静馬は、しばし黙り込んだ後、懐から影蝶を取り出した。
「鉄斎には連絡を取った。北斎オルタにも、これから会いに行くつもりだ。この件は、俺一人でどうこうできる問題じゃない。仲間たちの力が必要だ」
その声には、確かな決意が込められていた。
「……ふぅん。あの石頭の鉄斎と、引きこもりのAIお嬢ちゃんにかい。ま、いないよりはマシかもしれないけどね」
お竜は、鼻を鳴らしたが、特に反対する様子は見せなかった。
「で、あんたはこれからどうするつもりだい? あの狐野郎の『リセット』とやらが始まる前に、電脳黒船の連中を叩くのかい? それとも、両方まとめて相手にするつもりかい?」
彼女は、面白そうに問いかけた。その瞳は、まるでこれから始まる芝居の筋書きを尋ねるかのように、好奇心に輝いている。

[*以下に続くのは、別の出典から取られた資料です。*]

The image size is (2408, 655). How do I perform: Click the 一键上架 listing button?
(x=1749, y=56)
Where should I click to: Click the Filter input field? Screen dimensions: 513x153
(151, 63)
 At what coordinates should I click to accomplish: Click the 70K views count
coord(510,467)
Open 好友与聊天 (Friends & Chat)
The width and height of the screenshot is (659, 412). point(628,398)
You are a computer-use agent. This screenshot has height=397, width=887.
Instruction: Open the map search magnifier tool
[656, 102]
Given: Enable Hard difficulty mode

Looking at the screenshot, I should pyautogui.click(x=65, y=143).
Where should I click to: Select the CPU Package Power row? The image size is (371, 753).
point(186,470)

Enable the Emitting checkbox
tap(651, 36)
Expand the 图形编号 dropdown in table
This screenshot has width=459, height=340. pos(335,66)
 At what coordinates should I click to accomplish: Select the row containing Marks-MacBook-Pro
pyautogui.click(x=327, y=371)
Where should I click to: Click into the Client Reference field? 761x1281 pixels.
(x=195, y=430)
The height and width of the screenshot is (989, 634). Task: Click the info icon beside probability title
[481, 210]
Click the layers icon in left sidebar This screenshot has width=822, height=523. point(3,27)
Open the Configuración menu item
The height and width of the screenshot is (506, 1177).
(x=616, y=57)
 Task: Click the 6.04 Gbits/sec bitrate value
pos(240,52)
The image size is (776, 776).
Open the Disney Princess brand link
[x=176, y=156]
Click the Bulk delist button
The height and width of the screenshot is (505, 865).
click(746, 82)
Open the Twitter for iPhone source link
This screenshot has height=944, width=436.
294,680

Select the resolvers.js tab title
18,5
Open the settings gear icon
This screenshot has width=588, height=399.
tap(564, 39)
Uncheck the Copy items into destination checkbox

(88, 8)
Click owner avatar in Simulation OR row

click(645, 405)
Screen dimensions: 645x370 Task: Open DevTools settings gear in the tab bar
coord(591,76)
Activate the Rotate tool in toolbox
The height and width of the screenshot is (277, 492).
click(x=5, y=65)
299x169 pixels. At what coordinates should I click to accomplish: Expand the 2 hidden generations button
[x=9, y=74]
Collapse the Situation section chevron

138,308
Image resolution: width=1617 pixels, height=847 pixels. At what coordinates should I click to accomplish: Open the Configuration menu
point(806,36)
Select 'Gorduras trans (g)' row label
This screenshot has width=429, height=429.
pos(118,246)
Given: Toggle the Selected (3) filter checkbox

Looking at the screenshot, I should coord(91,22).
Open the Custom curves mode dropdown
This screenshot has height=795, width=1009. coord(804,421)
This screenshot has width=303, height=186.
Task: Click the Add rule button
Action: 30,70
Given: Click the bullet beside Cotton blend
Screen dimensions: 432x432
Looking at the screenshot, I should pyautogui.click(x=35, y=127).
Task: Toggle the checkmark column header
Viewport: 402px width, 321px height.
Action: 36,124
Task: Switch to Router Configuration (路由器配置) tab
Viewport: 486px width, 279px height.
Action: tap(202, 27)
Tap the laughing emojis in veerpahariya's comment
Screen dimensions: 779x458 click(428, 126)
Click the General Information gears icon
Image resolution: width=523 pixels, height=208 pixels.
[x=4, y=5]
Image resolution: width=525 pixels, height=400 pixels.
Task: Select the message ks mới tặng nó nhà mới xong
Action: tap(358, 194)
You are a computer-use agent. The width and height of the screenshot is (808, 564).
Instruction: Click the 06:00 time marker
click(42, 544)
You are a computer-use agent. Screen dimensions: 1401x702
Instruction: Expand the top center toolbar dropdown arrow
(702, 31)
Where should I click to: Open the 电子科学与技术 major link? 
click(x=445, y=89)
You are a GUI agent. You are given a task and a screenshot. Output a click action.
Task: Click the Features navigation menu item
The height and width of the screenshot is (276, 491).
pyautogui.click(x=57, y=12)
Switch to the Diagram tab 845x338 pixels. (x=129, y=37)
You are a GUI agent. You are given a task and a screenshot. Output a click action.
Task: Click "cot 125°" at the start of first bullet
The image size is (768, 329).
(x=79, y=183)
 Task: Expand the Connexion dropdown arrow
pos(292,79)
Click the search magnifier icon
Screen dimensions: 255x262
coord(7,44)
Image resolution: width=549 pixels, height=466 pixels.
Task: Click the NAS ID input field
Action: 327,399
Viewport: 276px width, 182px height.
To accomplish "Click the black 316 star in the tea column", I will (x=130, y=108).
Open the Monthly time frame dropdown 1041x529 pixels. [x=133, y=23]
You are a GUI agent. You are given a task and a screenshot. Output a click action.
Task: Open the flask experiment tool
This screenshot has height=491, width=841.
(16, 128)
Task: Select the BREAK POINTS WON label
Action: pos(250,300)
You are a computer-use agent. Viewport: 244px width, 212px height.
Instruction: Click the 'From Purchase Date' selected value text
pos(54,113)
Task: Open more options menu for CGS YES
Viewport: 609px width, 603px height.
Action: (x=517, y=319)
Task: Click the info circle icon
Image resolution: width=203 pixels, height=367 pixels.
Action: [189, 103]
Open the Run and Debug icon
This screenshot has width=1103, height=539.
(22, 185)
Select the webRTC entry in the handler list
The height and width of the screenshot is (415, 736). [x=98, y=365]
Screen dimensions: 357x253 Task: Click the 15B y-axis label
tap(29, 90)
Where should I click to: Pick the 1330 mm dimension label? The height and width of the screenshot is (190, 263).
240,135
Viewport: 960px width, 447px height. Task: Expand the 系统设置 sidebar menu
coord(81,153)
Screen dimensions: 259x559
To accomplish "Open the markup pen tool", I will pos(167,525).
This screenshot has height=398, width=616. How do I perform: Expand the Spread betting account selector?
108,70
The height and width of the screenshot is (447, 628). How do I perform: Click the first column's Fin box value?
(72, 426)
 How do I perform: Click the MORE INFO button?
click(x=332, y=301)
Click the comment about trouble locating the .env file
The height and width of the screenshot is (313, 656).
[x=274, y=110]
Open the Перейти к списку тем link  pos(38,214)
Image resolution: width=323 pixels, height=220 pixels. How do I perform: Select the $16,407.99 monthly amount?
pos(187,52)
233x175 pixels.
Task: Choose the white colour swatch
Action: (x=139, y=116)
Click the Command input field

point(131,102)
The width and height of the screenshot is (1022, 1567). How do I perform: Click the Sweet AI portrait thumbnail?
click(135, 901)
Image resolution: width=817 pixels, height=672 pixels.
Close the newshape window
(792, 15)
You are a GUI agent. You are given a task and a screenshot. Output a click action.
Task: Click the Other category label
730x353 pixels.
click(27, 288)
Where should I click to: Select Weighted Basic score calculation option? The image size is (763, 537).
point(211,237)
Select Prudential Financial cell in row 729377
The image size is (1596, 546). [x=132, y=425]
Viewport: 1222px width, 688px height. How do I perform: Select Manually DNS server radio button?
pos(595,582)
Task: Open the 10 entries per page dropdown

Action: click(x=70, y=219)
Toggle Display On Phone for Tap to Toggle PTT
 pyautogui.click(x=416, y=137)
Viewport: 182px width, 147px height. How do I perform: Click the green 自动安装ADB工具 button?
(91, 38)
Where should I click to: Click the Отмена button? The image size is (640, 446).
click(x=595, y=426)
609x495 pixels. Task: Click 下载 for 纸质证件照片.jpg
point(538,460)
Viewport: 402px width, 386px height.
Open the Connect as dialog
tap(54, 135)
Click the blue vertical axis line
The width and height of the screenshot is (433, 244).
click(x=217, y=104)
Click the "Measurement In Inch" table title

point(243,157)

静馬は、窓の外――そこには、相変わらず大江戸シティの眠らない夜景が広がっている――に視線を向けた。ネオンの光が、まるで巨大な生き物の呼吸のように、明滅を繰り返している。
「……まだ、何も決めていない。だが、一つだけ確かなことがある。このまま奴らの好きにさせるわけにはいかない。この大江戸を、そして、ここに住む人々を、得体の知れない『騒乱』に巻き込ませるわけにはいかないんだ」
静馬の声は低く、しかし確固たる意志が込められていた。その瞳には、朧月の夜を照らす月のような、静かで、しかし強い光が宿っている。
「……へえ。あんた、意外と青臭いこと言うんだね。ま、そういうとこ、嫌いじゃないけどさ」
お竜は、ふっと笑みを漏らした。それは、いつもの皮肉な笑いではなく、どこか温かみのある、珍しい表情だった。
「いいだろう。そこまで言うなら、あたしももう少しだけ、あんたの道楽に付き合ってやるよ。ただし、分け前はきっちり貰うからね。それと、あたしのシマを荒らした電脳黒船の連中には、きっちり落とし前をつけさせて貰う」
彼女は、そう言うと、回転椅子からすっくと立ち上がり、壁に立てかけてあった長尺の電磁ロッド――彼女の愛用の武器だ――を手に取った。その先端からは、パチパチと威嚇するような火花が散っている。
「……感謝する、お竜」
静馬は、短く礼を言った。
「礼なんていいってことよ。それより、さっさと次の手を考えな。夜明けまでは、まだ時間がある。反撃の狼煙を上げるには、ちょうどいい頃合いじゃないか?」
お竜は、窓の外の夜景を睨みつけるように見つめながら、不敵な笑みを浮かべた。その紫色の髪が、部屋のモニターの光を浴びて、まるで燃え立つ炎のように揺らめいた。
大江戸シティの深い闇の中で、二つの影が、静かに動き出そうとしていた。
騒乱の足音は、すぐそこまで迫っている。